Partes do exercício
(1) Responda com base na notícia sobre o submarino nuclear:
(a) Qual agência divulgou a informação citando o ministro da Defesa?
(b) Em que cidade foi realizada a primeira reunião do Comitê de Estratégia de Defesa Futura?
(c) Qual presidente esteve presente nessa reunião?
(2) Quais organizações são citadas na notícia sobre o submarino nuclear, incluindo as do crédito da imagem? Não inclua pessoas nem países.
(3) Prossiga com a notícia sobre o submarino nuclear a partir do ponto em que ela para.

Trecho do texto
DEFESA E TECNOLOGIA

Coreia do Sul planeja lançar submarino nuclear até 2030

Projeto estratégico visa fortalecer capacidades navais com tecnologia nacional e compromisso de não proliferação

Publicado em 26/05/2026 às 08:50
Projeto de submarino nuclear reforça estratégia de defesa da Coreia do Sul até 2030. © AP Photo / Marinha dos EUA

A Coreia do Sul anunciou planos para lançar seu primeiro submarino de ataque nuclear em meados da década de 2030, conforme informou a agência Yonhap citando o ministro da Defesa, Ahn Gyu-back.

O plano básico para o desenvolvimento do submarino nuclear foi apresentado em 26 de maio, durante a primeira reunião do Comitê de Estratégia de Defesa Futura, realizada em Jinhae, com a presença do presidente sul-coreano, Lee Jae-myung.

"Pretendemos lançar o primeiro submarino movido a energia nuclear em meados da década de 2030 e continuar o desenvolvimento para colocá-lo em operação na segunda metade da década de 2030 ou posteriormente", afirmou o ministro.

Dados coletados

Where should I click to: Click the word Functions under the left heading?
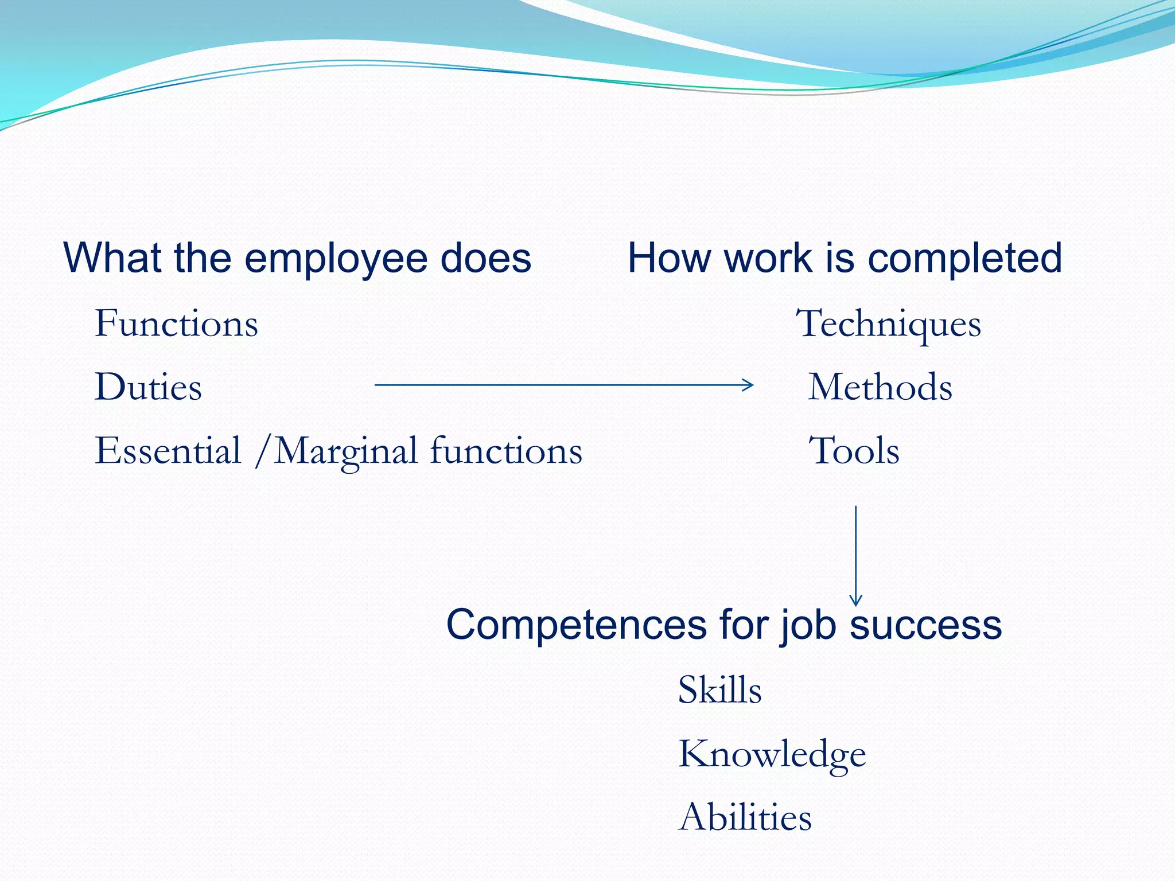tap(176, 323)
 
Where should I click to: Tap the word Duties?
tap(148, 387)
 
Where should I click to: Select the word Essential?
tap(168, 451)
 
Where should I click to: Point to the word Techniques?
tap(889, 325)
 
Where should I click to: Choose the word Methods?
tap(880, 387)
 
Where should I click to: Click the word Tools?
tap(854, 451)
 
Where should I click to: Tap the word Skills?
tap(719, 689)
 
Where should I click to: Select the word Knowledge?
tap(772, 754)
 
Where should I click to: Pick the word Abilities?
tap(745, 817)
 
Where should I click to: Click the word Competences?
tap(576, 625)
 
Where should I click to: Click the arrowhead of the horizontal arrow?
tap(749, 385)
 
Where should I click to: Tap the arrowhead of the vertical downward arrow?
tap(855, 601)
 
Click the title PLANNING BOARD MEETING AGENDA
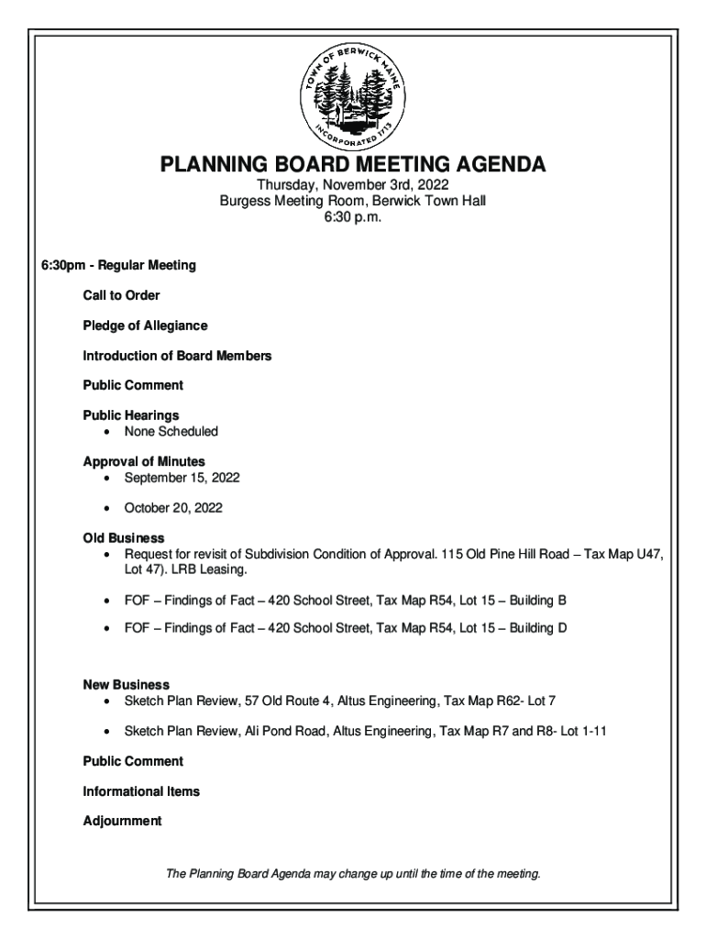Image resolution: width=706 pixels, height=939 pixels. [353, 165]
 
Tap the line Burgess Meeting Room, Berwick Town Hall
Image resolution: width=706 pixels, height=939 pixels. [353, 201]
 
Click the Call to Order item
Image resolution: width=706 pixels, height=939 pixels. [121, 295]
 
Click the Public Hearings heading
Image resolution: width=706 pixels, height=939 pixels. [130, 415]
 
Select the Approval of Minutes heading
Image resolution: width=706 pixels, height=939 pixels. [144, 461]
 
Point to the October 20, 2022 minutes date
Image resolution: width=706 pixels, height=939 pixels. [173, 507]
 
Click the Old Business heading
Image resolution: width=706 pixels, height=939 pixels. [124, 538]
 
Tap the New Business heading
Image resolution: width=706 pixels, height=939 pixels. [127, 685]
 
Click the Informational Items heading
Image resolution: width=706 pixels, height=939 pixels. [141, 791]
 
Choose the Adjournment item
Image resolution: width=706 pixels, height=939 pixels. [122, 821]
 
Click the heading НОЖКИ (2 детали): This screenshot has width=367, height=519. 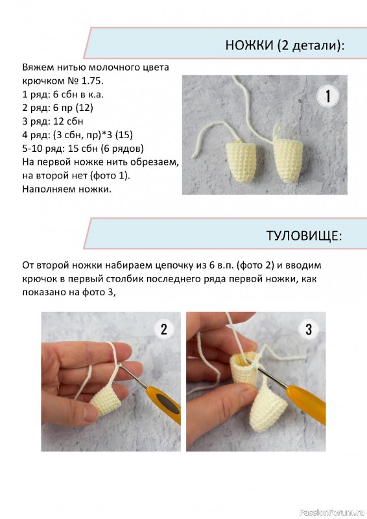coord(285,45)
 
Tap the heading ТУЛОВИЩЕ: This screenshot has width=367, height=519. coord(304,235)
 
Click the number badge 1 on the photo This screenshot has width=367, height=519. coord(327,96)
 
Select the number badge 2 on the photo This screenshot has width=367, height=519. coord(164,330)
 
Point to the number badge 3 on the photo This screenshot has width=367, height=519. coord(309,330)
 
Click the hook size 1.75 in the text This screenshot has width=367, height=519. coord(92,80)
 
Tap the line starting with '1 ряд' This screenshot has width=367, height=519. coord(63,94)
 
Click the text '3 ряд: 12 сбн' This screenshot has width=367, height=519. coord(53,121)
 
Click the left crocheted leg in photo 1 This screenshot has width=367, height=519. coord(241,160)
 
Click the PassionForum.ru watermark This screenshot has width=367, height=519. coord(332,513)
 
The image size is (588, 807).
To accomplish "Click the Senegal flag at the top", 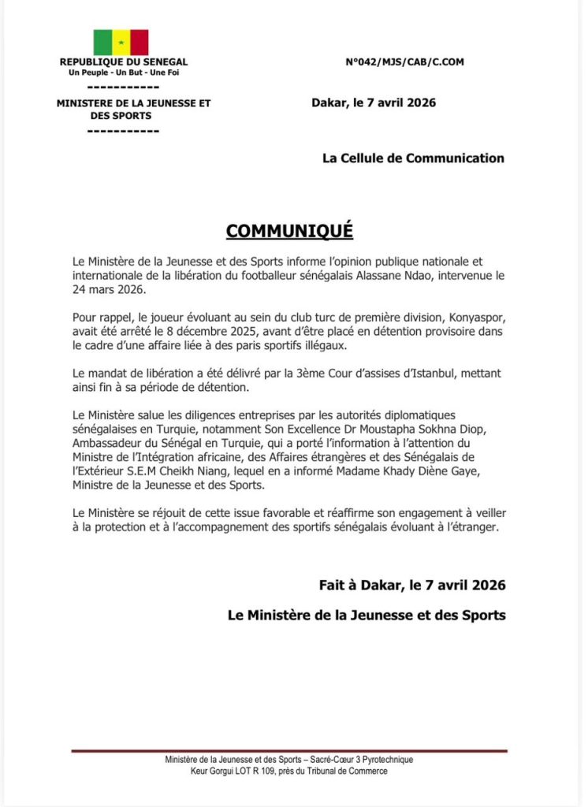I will coord(121,43).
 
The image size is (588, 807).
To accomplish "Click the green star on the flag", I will coord(121,43).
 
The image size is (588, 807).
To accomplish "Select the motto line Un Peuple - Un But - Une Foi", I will coord(124,73).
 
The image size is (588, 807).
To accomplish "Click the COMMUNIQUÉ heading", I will coord(289,231).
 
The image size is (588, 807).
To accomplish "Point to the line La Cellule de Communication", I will coord(413,158).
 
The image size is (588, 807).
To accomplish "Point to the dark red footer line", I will coord(288,751).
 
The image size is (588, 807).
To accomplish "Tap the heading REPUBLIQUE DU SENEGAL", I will coord(124,61).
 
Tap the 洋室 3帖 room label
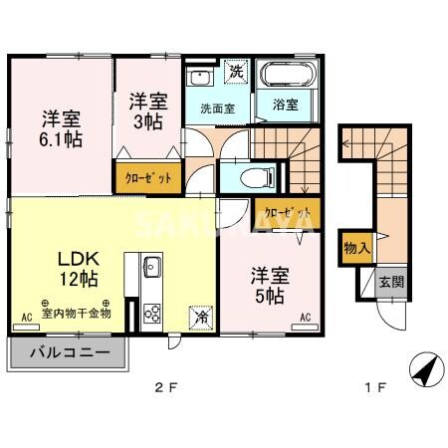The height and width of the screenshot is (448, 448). pos(146,111)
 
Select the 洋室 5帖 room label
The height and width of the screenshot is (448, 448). pos(268,284)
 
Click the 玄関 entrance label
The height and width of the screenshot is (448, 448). pos(392,282)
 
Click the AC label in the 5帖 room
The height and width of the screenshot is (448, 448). pos(307,318)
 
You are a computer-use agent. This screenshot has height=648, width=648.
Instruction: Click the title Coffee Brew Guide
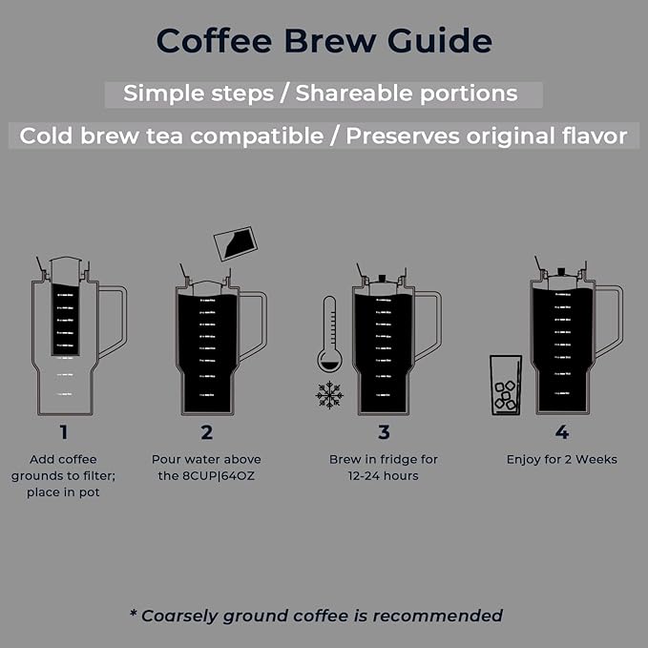[324, 41]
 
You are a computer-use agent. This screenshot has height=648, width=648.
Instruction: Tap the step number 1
[63, 431]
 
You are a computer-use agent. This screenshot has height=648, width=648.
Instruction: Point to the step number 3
[384, 431]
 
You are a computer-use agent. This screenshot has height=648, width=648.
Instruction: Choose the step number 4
[561, 431]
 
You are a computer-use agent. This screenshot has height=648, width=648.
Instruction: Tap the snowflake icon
[330, 393]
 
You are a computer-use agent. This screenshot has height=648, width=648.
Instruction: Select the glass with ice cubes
[505, 385]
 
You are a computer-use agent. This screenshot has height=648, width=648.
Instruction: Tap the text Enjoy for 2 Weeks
[561, 459]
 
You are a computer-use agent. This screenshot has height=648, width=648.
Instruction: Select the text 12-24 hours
[384, 475]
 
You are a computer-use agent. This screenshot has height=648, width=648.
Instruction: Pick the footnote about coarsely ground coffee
[316, 616]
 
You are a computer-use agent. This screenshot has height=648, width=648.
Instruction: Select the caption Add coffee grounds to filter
[63, 468]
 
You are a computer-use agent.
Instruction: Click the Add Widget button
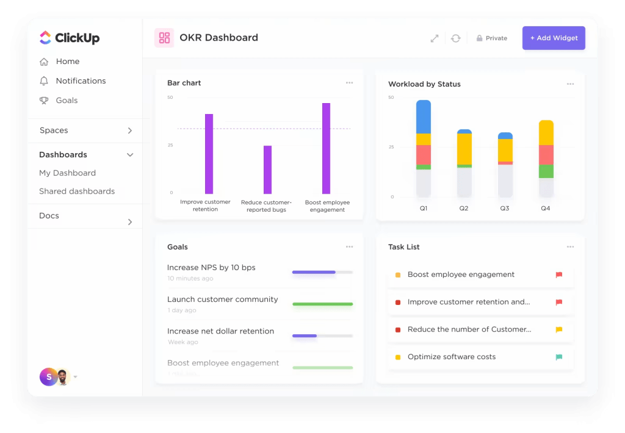pos(554,38)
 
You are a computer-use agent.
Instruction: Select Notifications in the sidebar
pos(81,81)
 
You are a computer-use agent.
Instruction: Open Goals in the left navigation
pos(67,100)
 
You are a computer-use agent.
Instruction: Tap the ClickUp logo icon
pos(45,38)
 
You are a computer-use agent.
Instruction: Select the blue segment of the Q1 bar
pos(424,116)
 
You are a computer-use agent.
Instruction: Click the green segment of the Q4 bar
pos(546,171)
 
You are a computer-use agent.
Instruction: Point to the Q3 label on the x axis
pos(505,209)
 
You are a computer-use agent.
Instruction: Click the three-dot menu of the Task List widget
pos(570,247)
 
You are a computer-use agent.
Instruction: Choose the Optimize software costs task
pos(451,357)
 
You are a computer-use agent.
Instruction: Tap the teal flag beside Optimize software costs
pos(558,357)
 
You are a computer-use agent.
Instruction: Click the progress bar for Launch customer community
pos(322,304)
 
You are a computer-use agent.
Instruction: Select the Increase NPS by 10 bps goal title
pos(211,267)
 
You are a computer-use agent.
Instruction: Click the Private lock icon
pos(479,38)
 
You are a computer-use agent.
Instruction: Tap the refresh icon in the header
pos(455,38)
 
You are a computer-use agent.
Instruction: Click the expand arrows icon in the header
pos(435,38)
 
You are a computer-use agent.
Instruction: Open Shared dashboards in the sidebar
pos(77,191)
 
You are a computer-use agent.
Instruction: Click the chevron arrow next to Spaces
pos(129,131)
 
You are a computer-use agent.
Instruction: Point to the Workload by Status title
pos(424,84)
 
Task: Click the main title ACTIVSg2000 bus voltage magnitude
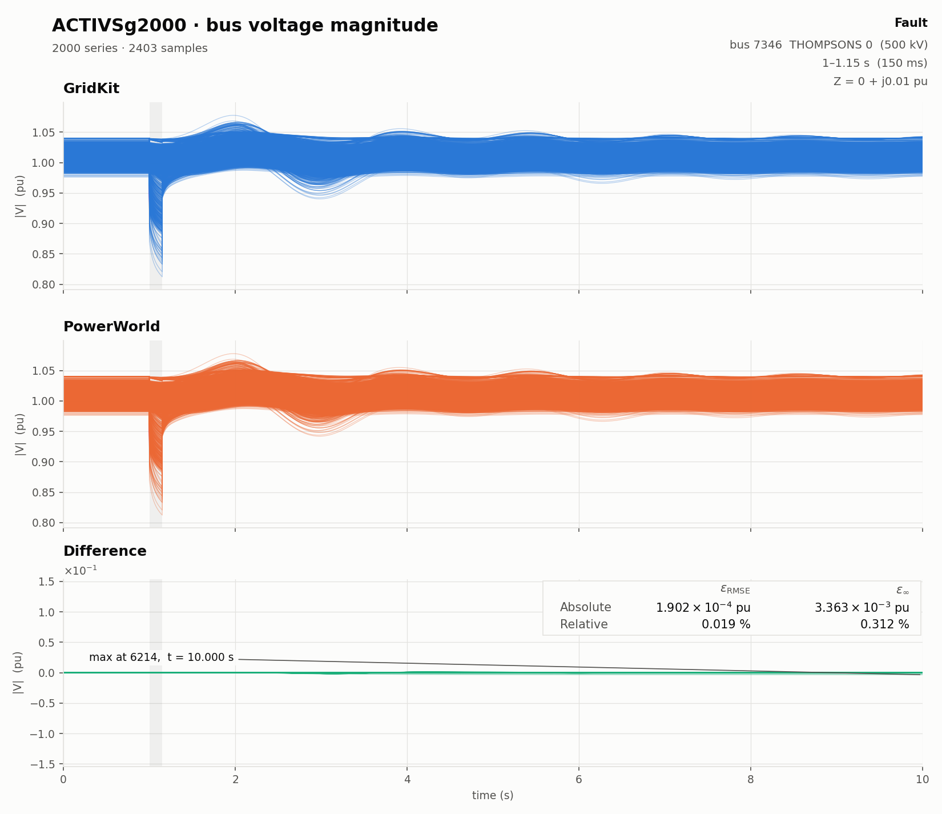coord(245,26)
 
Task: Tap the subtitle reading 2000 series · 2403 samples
coord(130,49)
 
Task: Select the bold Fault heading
coord(911,23)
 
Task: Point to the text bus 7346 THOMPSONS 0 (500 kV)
coord(828,45)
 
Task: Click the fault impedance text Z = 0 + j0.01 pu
coord(880,81)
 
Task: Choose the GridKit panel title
coord(91,89)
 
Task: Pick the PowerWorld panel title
coord(111,327)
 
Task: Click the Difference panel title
coord(104,551)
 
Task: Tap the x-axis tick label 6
coord(579,780)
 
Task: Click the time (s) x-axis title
coord(493,795)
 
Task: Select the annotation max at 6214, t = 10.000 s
coord(162,657)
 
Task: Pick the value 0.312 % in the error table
coord(884,624)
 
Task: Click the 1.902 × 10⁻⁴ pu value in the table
coord(703,607)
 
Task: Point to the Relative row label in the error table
coord(583,624)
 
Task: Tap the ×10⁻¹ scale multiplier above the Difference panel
coord(80,571)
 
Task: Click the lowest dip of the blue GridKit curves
coord(162,276)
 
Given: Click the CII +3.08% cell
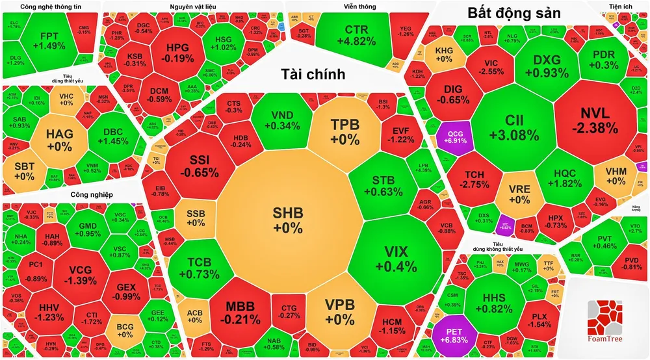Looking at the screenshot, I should tap(517, 127).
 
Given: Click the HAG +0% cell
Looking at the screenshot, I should tap(59, 139).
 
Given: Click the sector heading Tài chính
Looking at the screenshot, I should tap(313, 75).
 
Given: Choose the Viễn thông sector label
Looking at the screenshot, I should tap(360, 6).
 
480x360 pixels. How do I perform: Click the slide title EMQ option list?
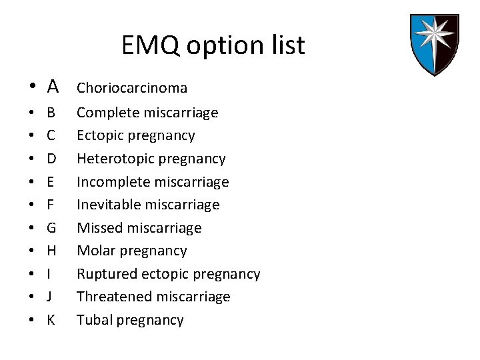213,45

Respostas por tarefa
(1)
(a) A agência Yonhap.
(b) Em Jinhae.
(c) O presidente sul-coreano, Lee Jae-myung.

(2) Yonhap, Comitê de Estratégia de Defesa Futura, AP (AP Photo), Marinha dos EUA

(3)
Segundo Ahn Gyu-back, a construção contará com tecnologias nacionais de reatores e de construção naval.

O projeto, denominado Jangbogo N, utilizará reatores abastecidos com urânio de baixo enriquecimento (menos de 20%), desenhados para ciclos de vida longos e com necessidade mínima de substituição de combustível.

De acordo com a Yonhap, a iniciativa tem sido promovida de forma consistente desde a cúpula entre os líderes dos EUA e da Coreia do Sul, realizada em outubro passado, quando Washington manifestou apoio ao projeto.

"Vamos desenvolver e construir um submarino nuclear no território da República da Coreia", declarou Ahn Gyu-back.

O governo sul-coreano ressaltou três compromissos de não proliferação em seu plano: não pretende adquirir ou desenvolver armas nucleares e se compromete a respeitar as obrigações internacionais ao obter e utilizar urânio de baixo enriquecimento, em coordenação com os Estados Unidos.

Ahn Gyu-back destacou ainda que os submarinos nucleares serão essenciais para enfrentar possíveis ameaças nucleares subaquáticas vindas da Coreia do Norte, permitindo rastreamento mais eficiente das forças submarinas de Pyongyang em comparação com os modelos a diesel.